A twist in this idea has arrived with a recent turn by some conservatives to embrace this granola outlook on our culture. Conservative writer Rod Dreher, who writes one of the conservative columns for Beliefnet.com, has recently come out with a book called Crunchy Cons. I must confess that I have yet to (and probably won’t) read it, but moral theologian Gilbert Meilander has written a fine review of it in the May 2006 edition of First Things (http://www.firstthings.com/ftissues/ft0605/articles/meilaender.html ).
Meilander begins his review with a personal story. He commits what would probably be a serious sin in the eye of Dreher by going to Burger King for a quick bite to eat. Noticing a family with two young boys of about eight and ten talking about baseball and the Cleveland Indians, Meilander joins in, being a Tribe fan himself. He ends up getting a Hershey Pie and sticking around longer in conversation. This was a nice family, a type of family that in Dreher’s book in criticized for being overly materialistic.
Meilander praises Dreher for pointing out the pitfalls that do exist in our society and culture, but questions Dreher’s conclusion that it is necessary to recuse oneself from the city life and live more granola. Granted, Meilander concedes, a granola lifestyle can be a morally exemplary lifestyle, however Dreher is wrong to claim that this is the only way, or the best way to live. Meilander admits early on that he is “pro-choice” when it comes to lifestyle choices such as what types of food to eat, and what places to live, and that Dreher, while right to criticize excesses of our culture, is wrong to highlight one good way of living as the ideal.
The problem, Meilander says, is that Dreher is encouraging parents to raise kids to be dissenters, rebels, and rabble rousers. There is a time and place for dissent and rabble rousing, but ultimately a parent’s job is to raise his children to be, first and foremost, good people, not rebels against society. Meilander concludes by noting that he has a lot of hope for the two nice boys he met in Burger King, but is concerned about the kids who are being raised to be rebels.
Anthony Sacramone continues the discussion of this “head for the hills” mentality in the July 12, 2006 edition of First Things online daily blog (http://www.firstthings.com/onthesquare/?p=302 ):
Among several books I intend someday to write, one stands out: The Great Indoors: Why Going Outside Is Vastly Overrrated.

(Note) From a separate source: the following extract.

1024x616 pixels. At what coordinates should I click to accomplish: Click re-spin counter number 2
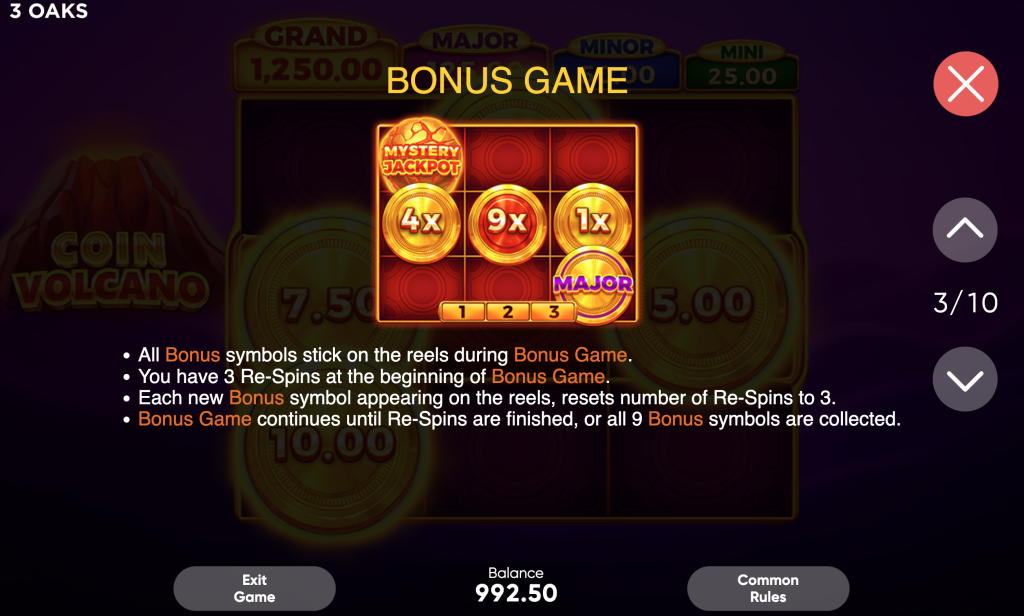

Now is probably the time to pitch it—contrarian cant at its finest—given all the hugga-mugga over Crunchy Cons and the various websites supported by sundry disciples of Wendell Berry, who believe consumerism, free markets, and technological obsolescence are destroying our souls, families, and communities.

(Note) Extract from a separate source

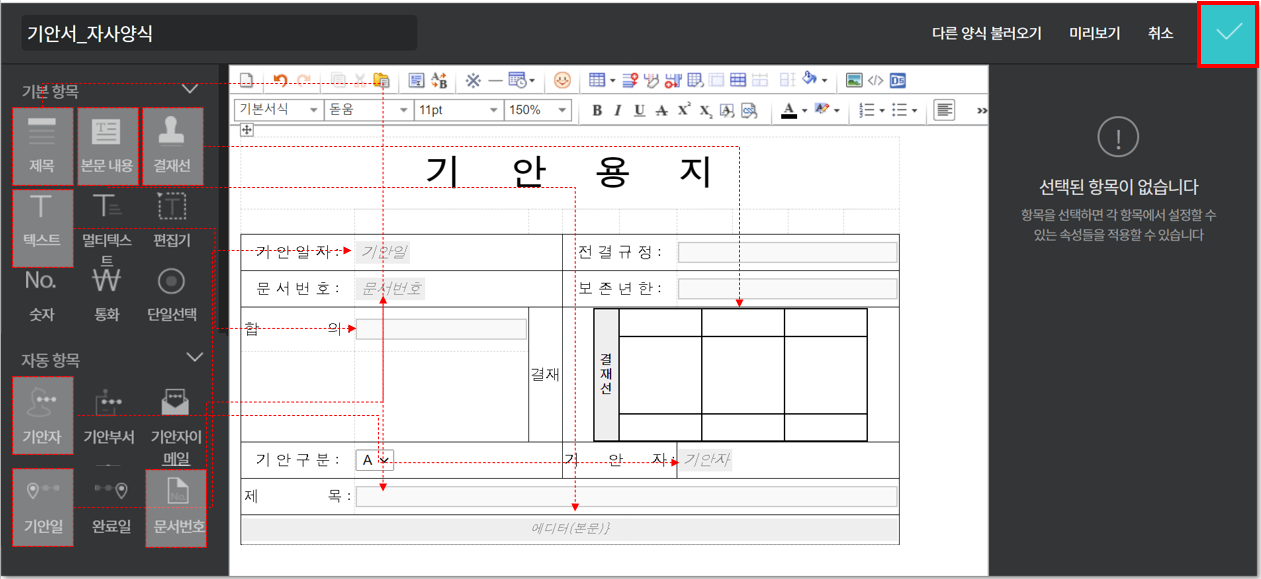Click the green checkmark save button
Viewport: 1261px width, 579px height.
[1228, 33]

This concern is an old one. And the solution—high-tail it for the Ozarks—is also old. I believe Aristophanes was the first to give it dramatic form (while side-swiping poor old Socrates at the same time): Abandon the cities, abandon false patriotism, abandon the quack sciences and gimcrack philosophies that threaten old religion; abandon the battlefields, politics, and sausage salesmen.
But, as Sacramone rightly points out, people are just as susceptible to sin and vice in the country as in the city, even if it is in smaller quantities. “As for greed, envy, lust, and all those other black arts for which the city is a synonym, you can’t tell me Farmer Jones doesn’t practice them in spades, simply on smaller luxuries, more primitive needs, and stockier women. So instead of keeping up with the latest E: True Hollywood Story, he’s only keeping up a new pair of bib overalls, because he won’t be outclassed by that wise-acre who runs the general store.”
As for me, I am leaving the urban, city life of Albany to head up to the beautiful St. Lawrence River, away from cable TV, the internet, and the daily newspaper sports section. But, only for the weekend. I will be back Monday or Tuesday to continue my mindless, technological comma-induced, city life.